OSSINING, N.Y. -- Pointing to data that shows other channels outsell supermarkets when it comes to Valentine candy, Ken Coogan, partner, Coogan & Partners, a consulting and market research firm here, suggests grocers do more to develop sales of Valentine candy.
Boxed-chocolate Valentine candy is difficult for grocery stores, sources told SN, because supermarket buyers don't have the same strong relationships with manufacturers of the boxed chocolates -- the main form of Valentine sales -- as they do with the makers of mass market candy, like Snickers, Hershey's and Mars.
Also, since most sales are made at the last minute -- Valentine's Day itself, or the day before -- supermarket buyers are wary of getting stuck with leftovers and may not order enough to make a display with a big impact, said Rob Nelson, president of Elmer's Candy Co., Ponchatoula, La. The result is that most shoppers consider the drug store the place to go for Valentine hearts.
"We never carry it, Valentine candy, in none of the stores. It's never sold well for us. Never," said Morton Sloan, president of the Morton Williams Associated Supermarket chain, which operates nine stores in the Bronx and Manhattan. A visit by SN on Friday, Feb. 7, found no Valentine candy, although the store, at 917 Ninth Avenue, Manhattan, did have oversized Valentine greeting cards for $5.
"Supermarkets are normally not a good outlet for boxed candy. We sell a lot of candy, and we do carry items like Perugina, but, for the most part, boxed candy is not a good seller. We've tried it, and it didn't work," Sloan added. On the other hand, a Food Emporium in Westchester County, N.Y., that Coogan visited had a bigger display of Valentine candy endcaps this year than he had ever noticed before.
In its own style, Whole Foods Market ran big sampling events called Chocolate Fest the weekend before Valentine's Day. Scenes shot in the Chelsea store Feb. 8 were shown on network television news that night, with happy-looking children cramming handmade chocolates into their mouths.
Many large chains with large stores certainly carry, display and promote Valentine candy.
"We have a big selection," said Ross Nixon, executive vice president and chief operating officer of Dahl's Food Markets, Des Moines, Iowa. Even though supermarkets compete with many other outlets today, he said, "I would say our variety would match up to any other type of place.
"And we probably sell half of it in the last 48 hours."
He added that many people prefer to buy candy that is holiday-specific because they know it is fresh.

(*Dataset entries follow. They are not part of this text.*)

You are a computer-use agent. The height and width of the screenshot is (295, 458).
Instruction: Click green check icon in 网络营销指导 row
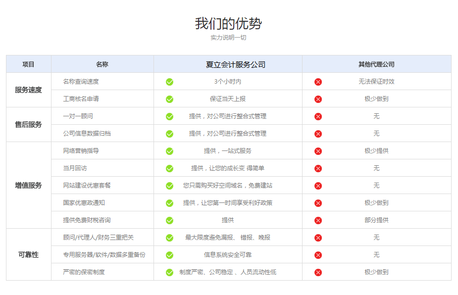[x=169, y=151]
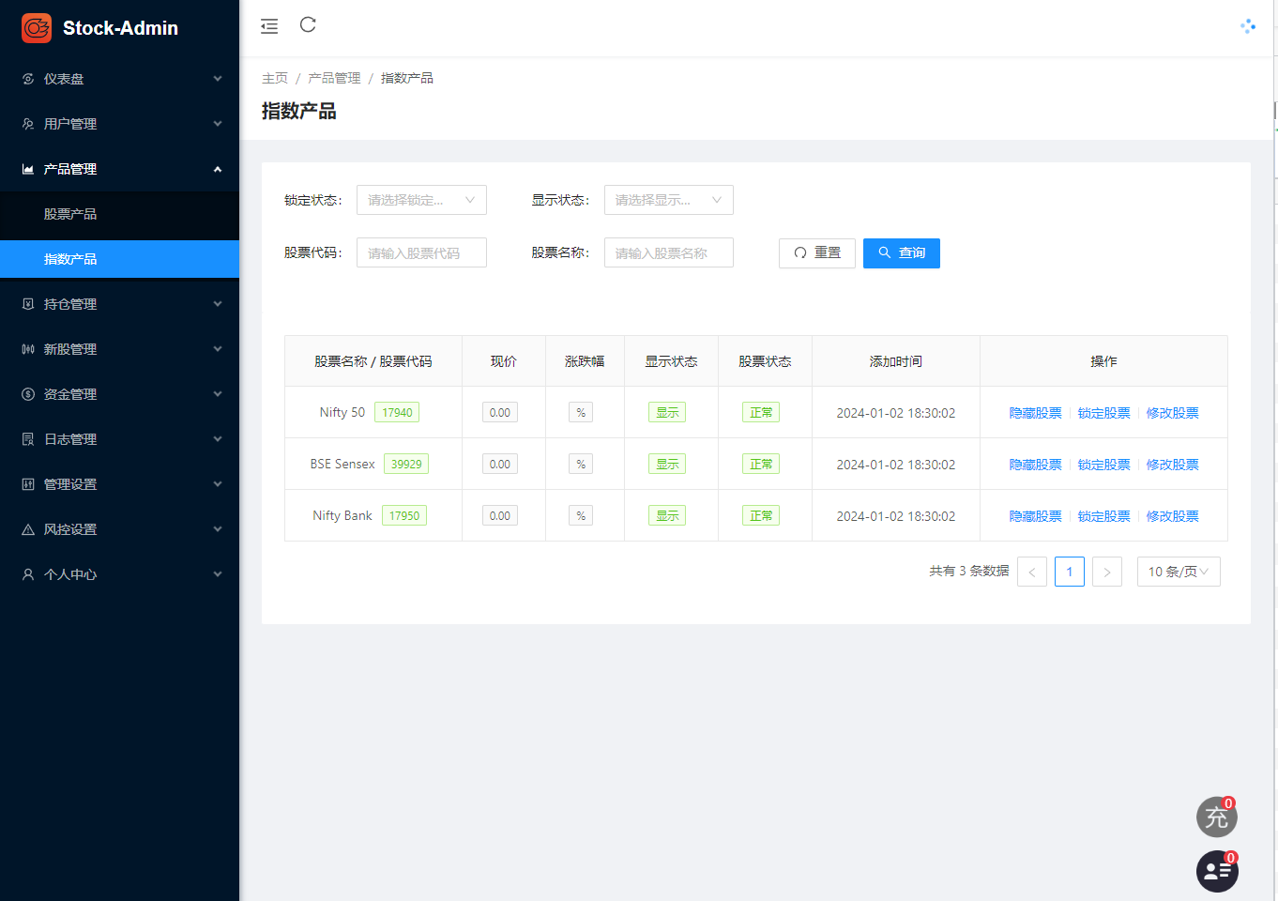Click the customer service floating icon

1217,871
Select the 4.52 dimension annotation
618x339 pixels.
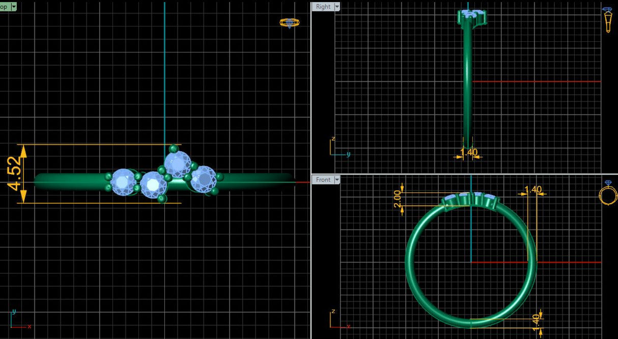[15, 173]
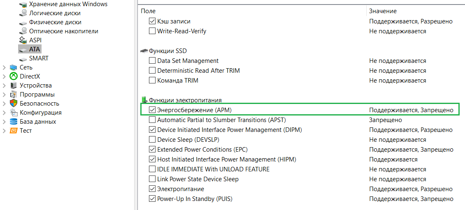
Task: Expand the Устройства tree node
Action: 5,85
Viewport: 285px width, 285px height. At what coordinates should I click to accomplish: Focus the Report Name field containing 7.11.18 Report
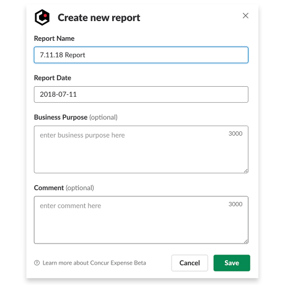[x=141, y=55]
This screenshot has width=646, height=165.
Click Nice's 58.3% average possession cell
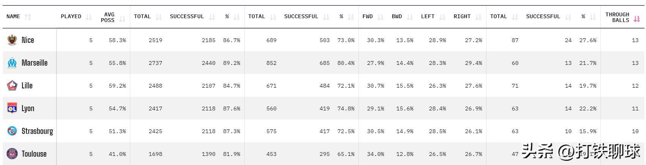click(x=117, y=40)
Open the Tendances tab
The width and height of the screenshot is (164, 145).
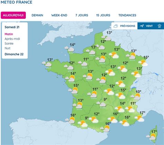[127, 15]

ACNielsen, Schaumberg, Ill., reported earlier this month that the week before Valentine's Day is the only week when the drug channel outsells the supermarket channel in candy. Information Resources Inc., Chicago, has statistics from two years ago -- when Wal-Mart still reported its sales -- showing that although the grocery channel had 62.8% of all commodities sold, it racked up only 27.3% of Valentine candy sales (see chart). The drug channel, which sold only 7.7% of all commodities, had 30.5% of the Valentine sales. Mass merchants, with 29.4% of all commodities, had the largest share -- 42.2% -- of Valentine candy sales. IRI still reports combined channel sales, but without Wal-Mart's input; it no longer breaks out the mass channel.
More recently, for the 12 weeks ended Feb. 24, 2002, IRI reported total chocolate candy sales in all channels at $1.3 billion, up by 7%. Valentine-specific chocolate candy sales in the period were $301.7 million, up 9.2%. For the supermarket channel, seasonal Valentine chocolate candy was up 12.2%, to $115.8 million.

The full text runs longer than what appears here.